Some might say there is something seriously wrong with the fact that I need to rebuild an entire priority queue which would make the use of the priority queue completely superfluous. The algorithm I want to implement is "Finding community structure in very large networks by Aaron Clauset" in which the authors do exactly that (unless I didn't interpret it correctly)

(Sorry couldn't post the link to the paper as I don't have enough reputation to post more than 2 links)

Answer 1

The "fast modularity" algorithm by Clauset et al. ( paper here , code here ) uses a pair of linked data structures. On the one hand, you have a sparse matrix data structure (which is really just an adjacency list in which instead of storing the elements hanging off a particular array element as a linked list, we store them using a balanced binary tree data structure), and a max-heap. All the values in the sparse matrix (which are really the dQ_ij values for the potential merges in the algorithm) are also stored in the max-heap.

So, the max-heap is just an efficient way of finding the edge in the sparse matrix with the most positive value. Once you have the ij pair for that edge, you want to "insert" the elements of column (row) i into the elements of column (row) j, and then you want to delete column (row) i. So, you're not going to rebuild the entire max-heap after each pop from the max-heap.

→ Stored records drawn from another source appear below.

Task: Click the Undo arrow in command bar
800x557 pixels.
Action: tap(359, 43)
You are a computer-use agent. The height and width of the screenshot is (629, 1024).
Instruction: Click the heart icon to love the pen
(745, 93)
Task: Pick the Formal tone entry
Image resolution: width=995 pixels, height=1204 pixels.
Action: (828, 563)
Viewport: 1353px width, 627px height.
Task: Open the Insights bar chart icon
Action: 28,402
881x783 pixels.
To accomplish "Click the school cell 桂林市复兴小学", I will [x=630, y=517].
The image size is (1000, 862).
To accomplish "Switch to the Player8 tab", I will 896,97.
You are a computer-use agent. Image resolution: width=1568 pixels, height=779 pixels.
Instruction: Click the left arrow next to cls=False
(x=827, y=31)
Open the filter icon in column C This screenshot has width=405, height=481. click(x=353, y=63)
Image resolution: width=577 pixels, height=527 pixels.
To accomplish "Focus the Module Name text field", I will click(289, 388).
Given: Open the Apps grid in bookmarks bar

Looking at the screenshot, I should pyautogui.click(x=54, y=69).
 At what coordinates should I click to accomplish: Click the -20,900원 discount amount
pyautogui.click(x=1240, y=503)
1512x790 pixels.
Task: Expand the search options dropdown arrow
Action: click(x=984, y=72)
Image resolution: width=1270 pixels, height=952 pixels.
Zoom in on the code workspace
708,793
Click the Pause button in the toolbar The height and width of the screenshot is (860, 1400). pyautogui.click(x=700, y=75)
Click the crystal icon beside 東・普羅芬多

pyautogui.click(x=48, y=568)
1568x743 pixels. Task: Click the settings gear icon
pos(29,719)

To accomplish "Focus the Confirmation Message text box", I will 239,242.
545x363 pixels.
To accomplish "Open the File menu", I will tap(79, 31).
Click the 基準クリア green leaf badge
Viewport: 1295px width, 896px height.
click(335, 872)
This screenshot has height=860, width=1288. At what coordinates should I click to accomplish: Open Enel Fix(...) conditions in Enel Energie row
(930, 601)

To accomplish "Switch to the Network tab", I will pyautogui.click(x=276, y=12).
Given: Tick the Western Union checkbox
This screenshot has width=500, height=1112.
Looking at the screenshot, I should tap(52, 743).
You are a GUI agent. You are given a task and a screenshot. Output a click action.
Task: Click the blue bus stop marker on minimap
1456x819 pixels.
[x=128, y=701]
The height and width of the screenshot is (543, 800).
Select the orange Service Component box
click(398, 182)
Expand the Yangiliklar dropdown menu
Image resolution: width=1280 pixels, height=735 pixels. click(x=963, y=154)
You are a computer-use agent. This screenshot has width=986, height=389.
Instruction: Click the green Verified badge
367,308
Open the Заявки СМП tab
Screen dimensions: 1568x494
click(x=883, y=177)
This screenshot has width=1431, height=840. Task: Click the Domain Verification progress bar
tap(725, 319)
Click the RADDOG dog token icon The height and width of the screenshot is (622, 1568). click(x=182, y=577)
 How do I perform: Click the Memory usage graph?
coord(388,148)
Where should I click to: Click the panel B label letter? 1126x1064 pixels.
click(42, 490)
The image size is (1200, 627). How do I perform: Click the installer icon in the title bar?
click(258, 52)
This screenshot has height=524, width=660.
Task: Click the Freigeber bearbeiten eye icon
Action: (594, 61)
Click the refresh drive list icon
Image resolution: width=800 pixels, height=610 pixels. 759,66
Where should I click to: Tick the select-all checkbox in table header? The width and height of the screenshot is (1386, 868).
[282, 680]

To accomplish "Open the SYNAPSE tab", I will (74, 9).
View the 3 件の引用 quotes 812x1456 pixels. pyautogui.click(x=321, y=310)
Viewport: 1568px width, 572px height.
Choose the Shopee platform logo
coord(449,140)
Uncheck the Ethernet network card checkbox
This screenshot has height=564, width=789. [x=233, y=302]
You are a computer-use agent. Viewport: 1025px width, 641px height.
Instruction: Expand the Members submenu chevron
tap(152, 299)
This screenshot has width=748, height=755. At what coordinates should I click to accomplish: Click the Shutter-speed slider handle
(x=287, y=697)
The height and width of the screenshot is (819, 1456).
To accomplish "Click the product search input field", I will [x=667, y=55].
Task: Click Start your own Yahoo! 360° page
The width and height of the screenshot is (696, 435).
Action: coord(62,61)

Instead, you want to delete some elements from it (the ones in the row/column that you delete from the sparse matrix) and update the values of others (the ones in the updated row/column for j).

This is where the linked data structure is helpful -- in the original implementation, each element in the sparse matrix stores a pointer to its corresponding entry in the max-heap so that if you update the value in the sparse matrix, you can then find the corresponding element in the max-heap and update its value. Once you do this, you need to re-heapify the updated heap element, by letting it move (recursively) up or down in the heap. Similarly, if you delete an element in the sparse matrix, you can find its entry in the heap and call a delete function on it.